▶ Work instruction
Beginning with the line that contains "You are a GUI", print each line to the end of the data exactly. Omit the pictures.
··· Source information ···
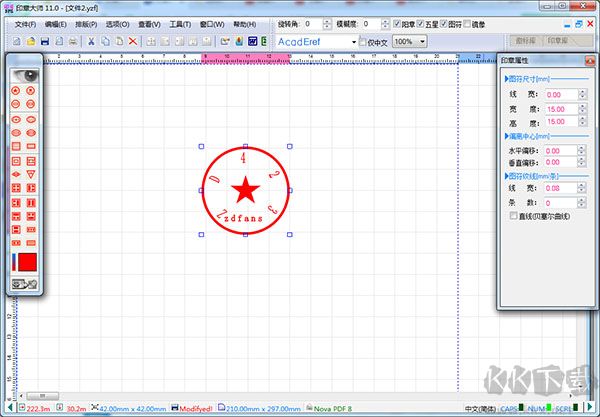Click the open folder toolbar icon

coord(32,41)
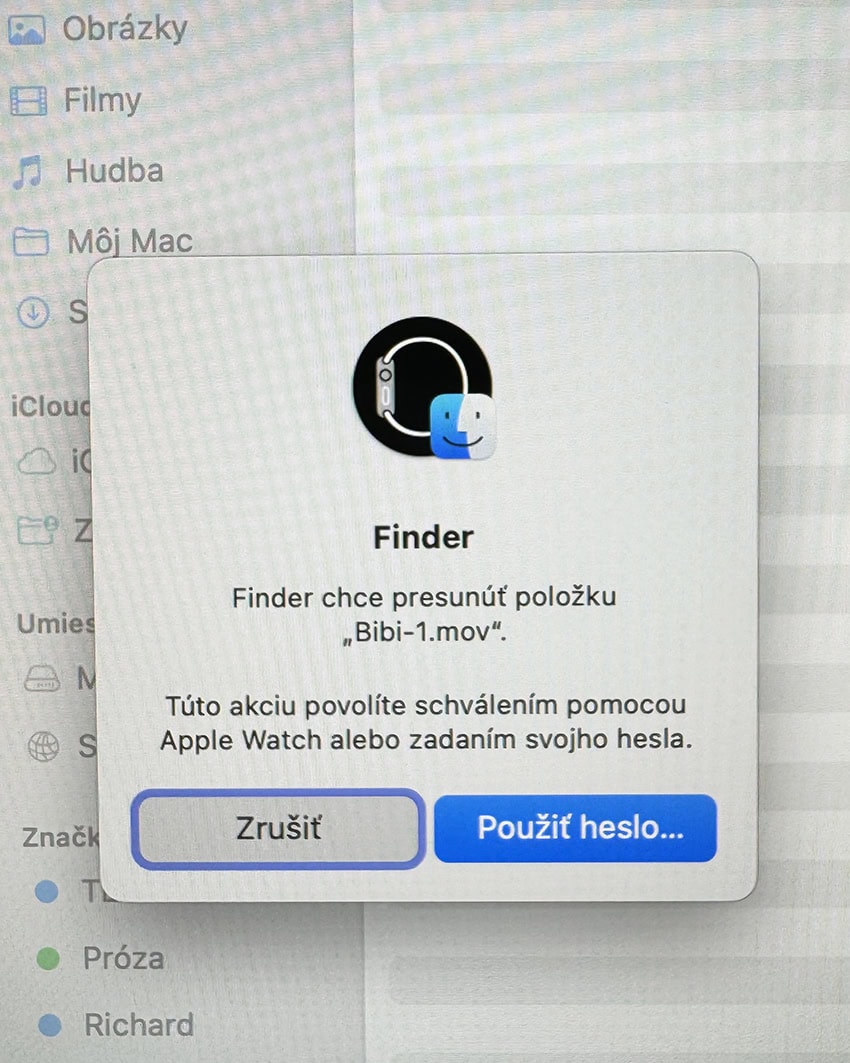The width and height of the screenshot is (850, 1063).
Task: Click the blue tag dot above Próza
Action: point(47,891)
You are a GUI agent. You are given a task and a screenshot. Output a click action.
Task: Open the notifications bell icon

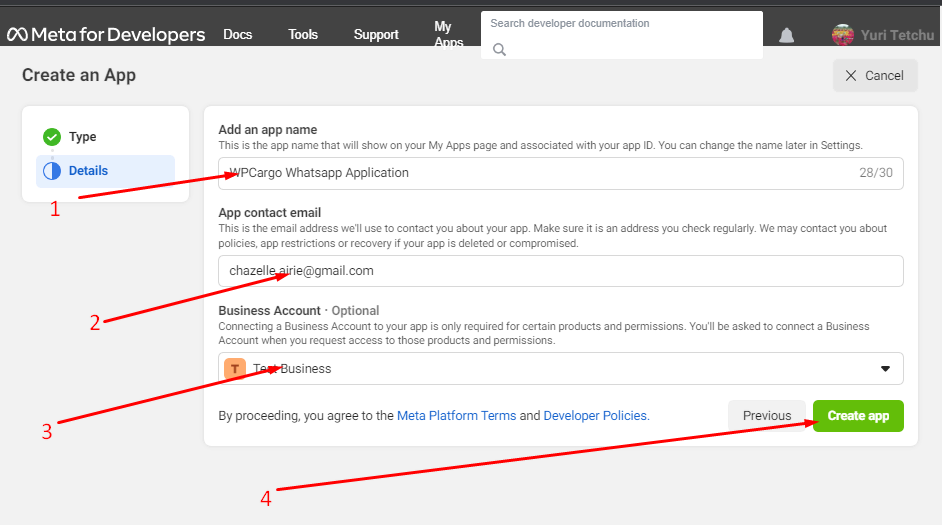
···
▶ Result of the task
You are a GUI agent. You are given a task and a screenshot. Output a click action.
Task: Open the notifications bell icon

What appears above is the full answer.